What is being asked - From the line containing "Click the Toloka sunburst logo icon" to the end of the records below, both included, every line should be repeated exactly; pictures should be dropped.

Records supplied -
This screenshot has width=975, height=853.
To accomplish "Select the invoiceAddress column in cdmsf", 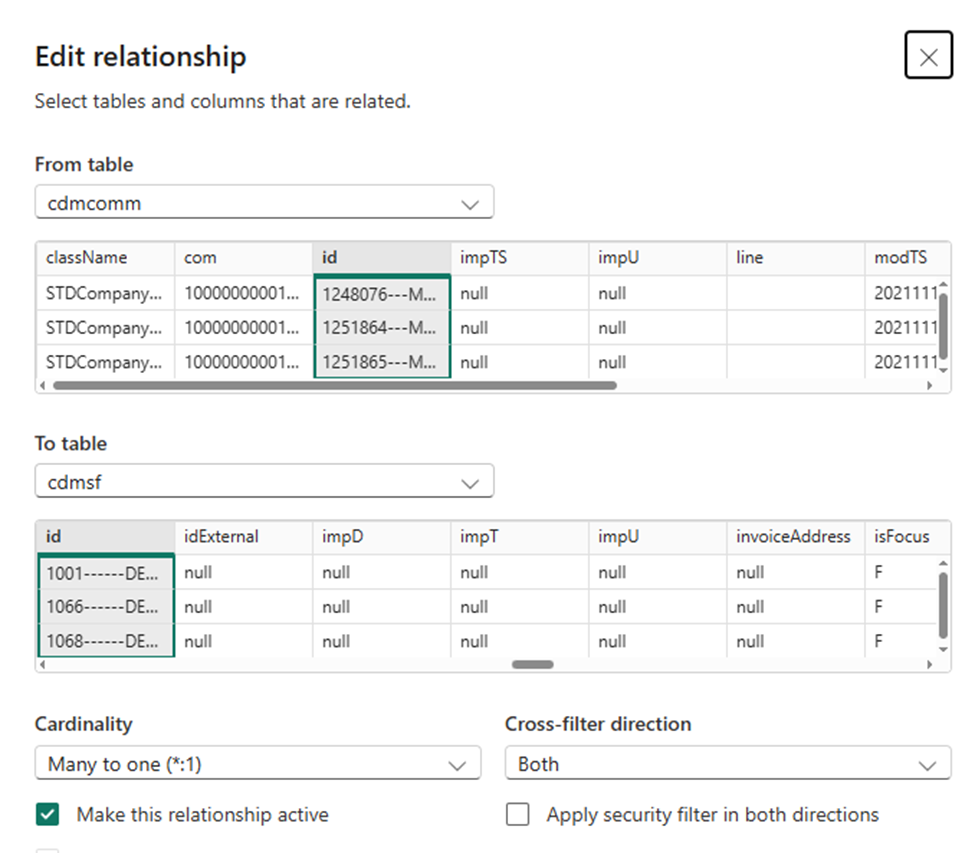I will click(x=796, y=537).
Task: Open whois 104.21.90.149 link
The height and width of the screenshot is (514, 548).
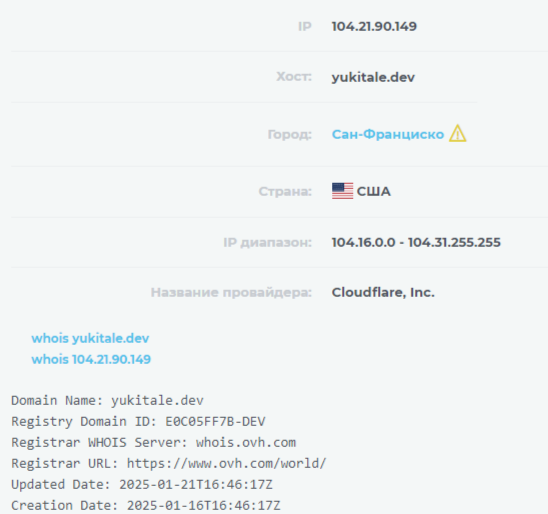Action: (91, 359)
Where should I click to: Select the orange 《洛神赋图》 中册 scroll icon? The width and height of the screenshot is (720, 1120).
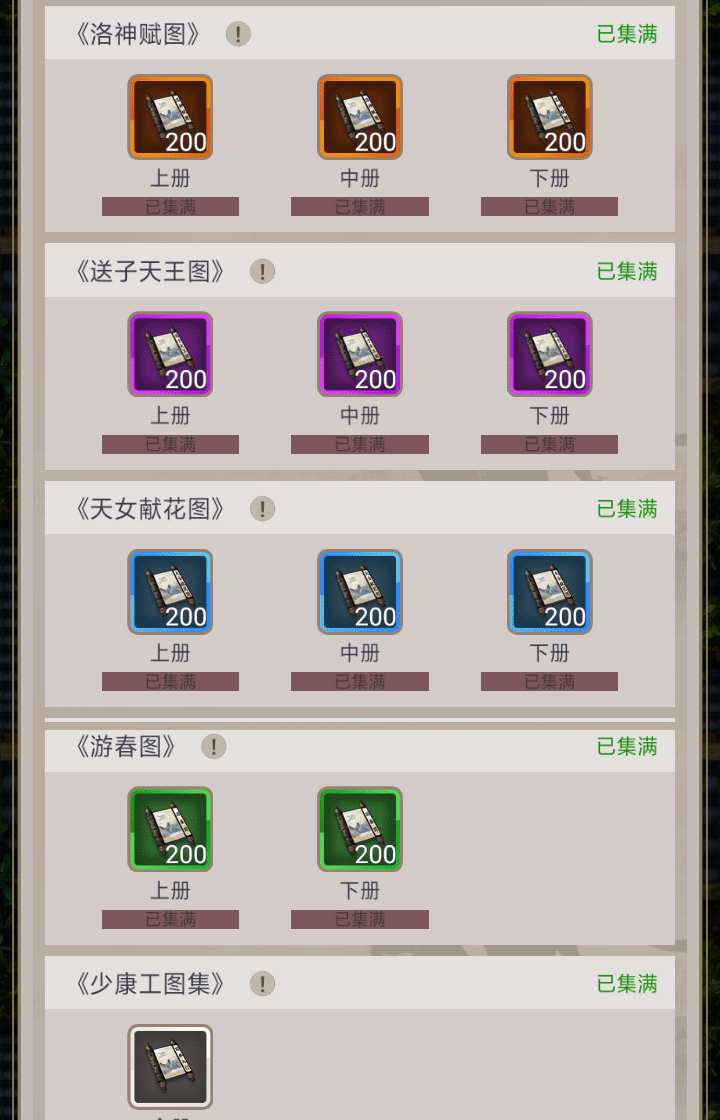tap(360, 116)
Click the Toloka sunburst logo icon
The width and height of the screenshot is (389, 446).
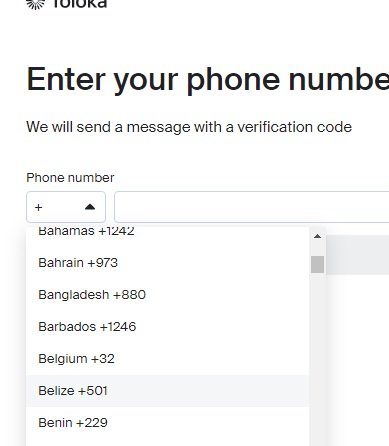coord(35,4)
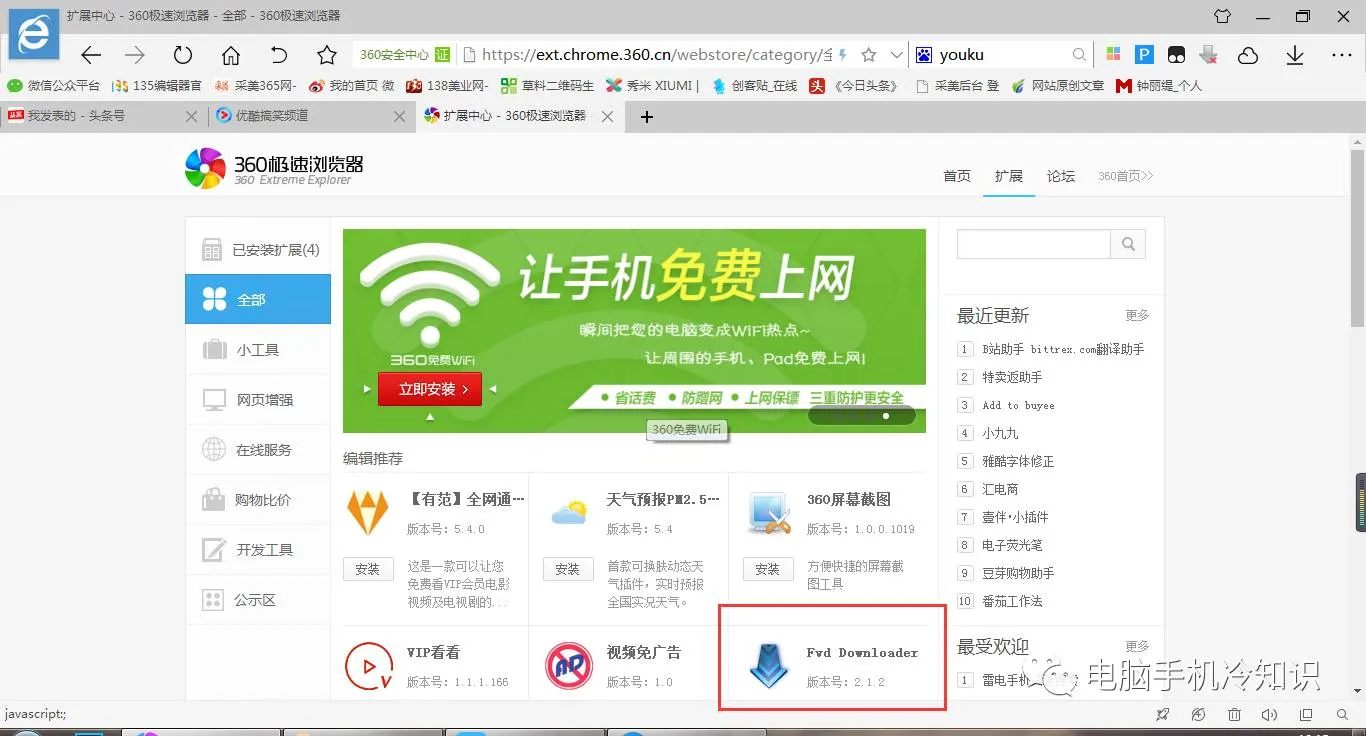1366x736 pixels.
Task: Select 论坛 in the top navigation
Action: coord(1060,176)
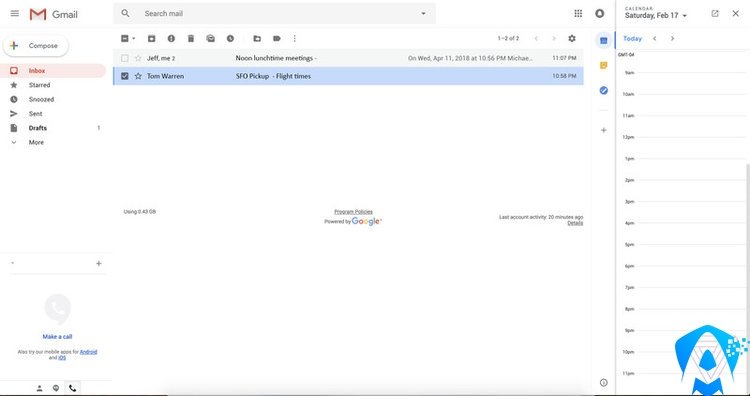This screenshot has width=750, height=396.
Task: Archive the selected email
Action: pos(151,38)
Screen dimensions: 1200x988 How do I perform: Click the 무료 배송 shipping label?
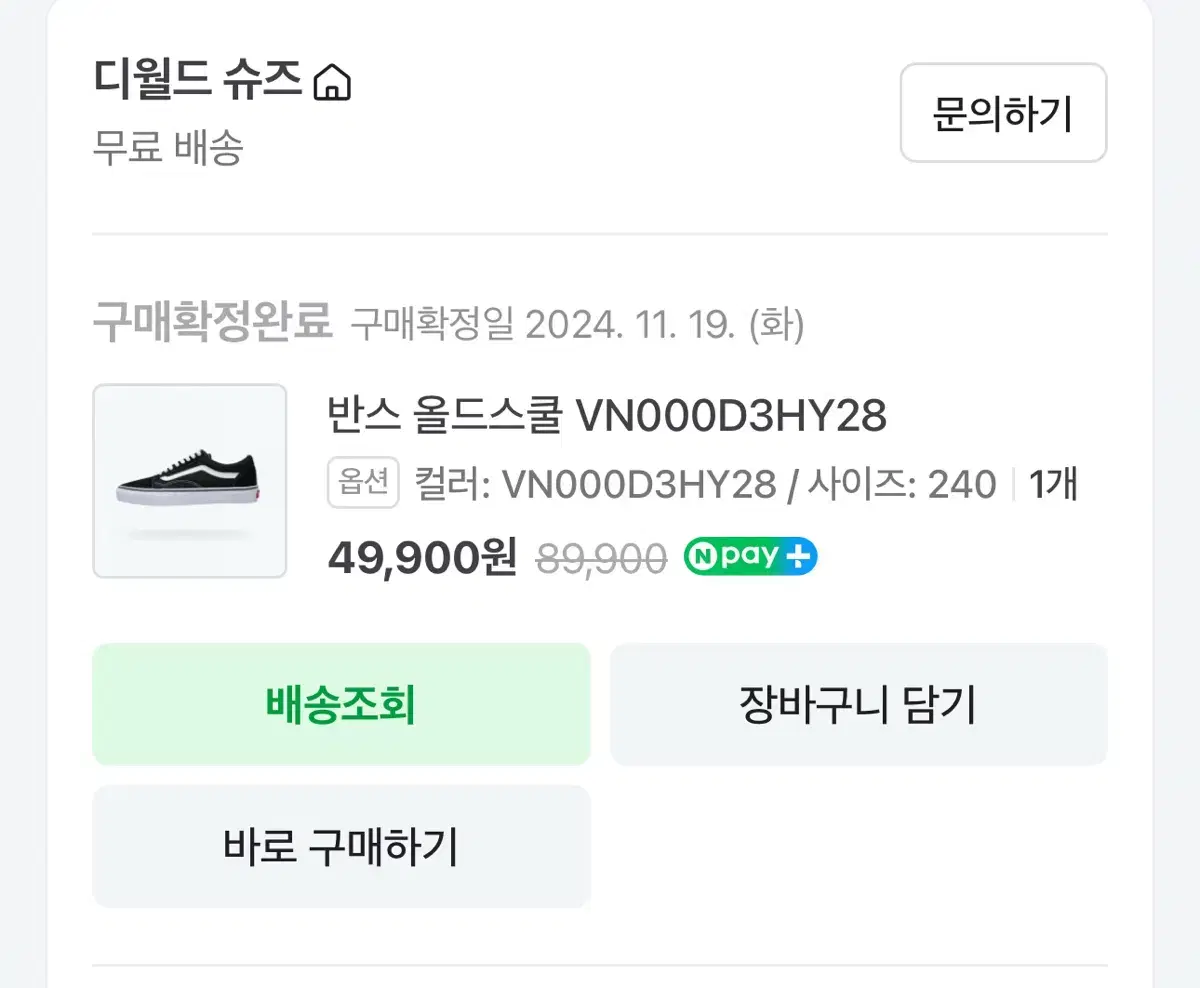(168, 149)
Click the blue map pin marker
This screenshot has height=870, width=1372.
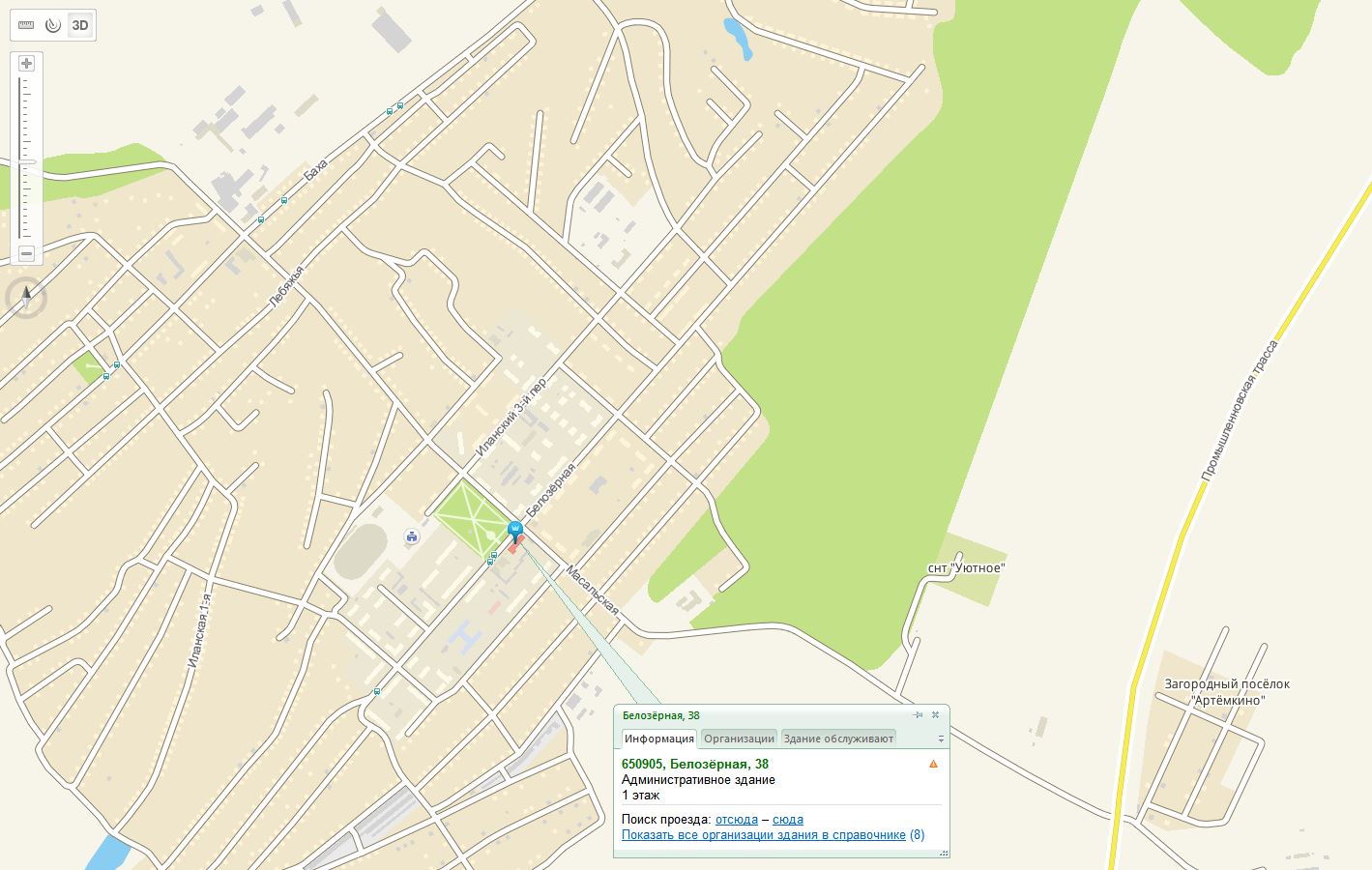tap(515, 530)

Output of the task -
Click the Toloka sunburst logo icon
The width and height of the screenshot is (389, 446).
coord(35,4)
1366x736 pixels.
Task: Select 论坛 in the top navigation
Action: coord(1060,176)
This screenshot has width=750, height=396.
Task: Archive the selected email
Action: pos(151,38)
Screen dimensions: 1200x988 How do I perform: Click the 무료 배송 shipping label?
(168, 149)
Click the blue map pin marker
This screenshot has height=870, width=1372.
tap(515, 530)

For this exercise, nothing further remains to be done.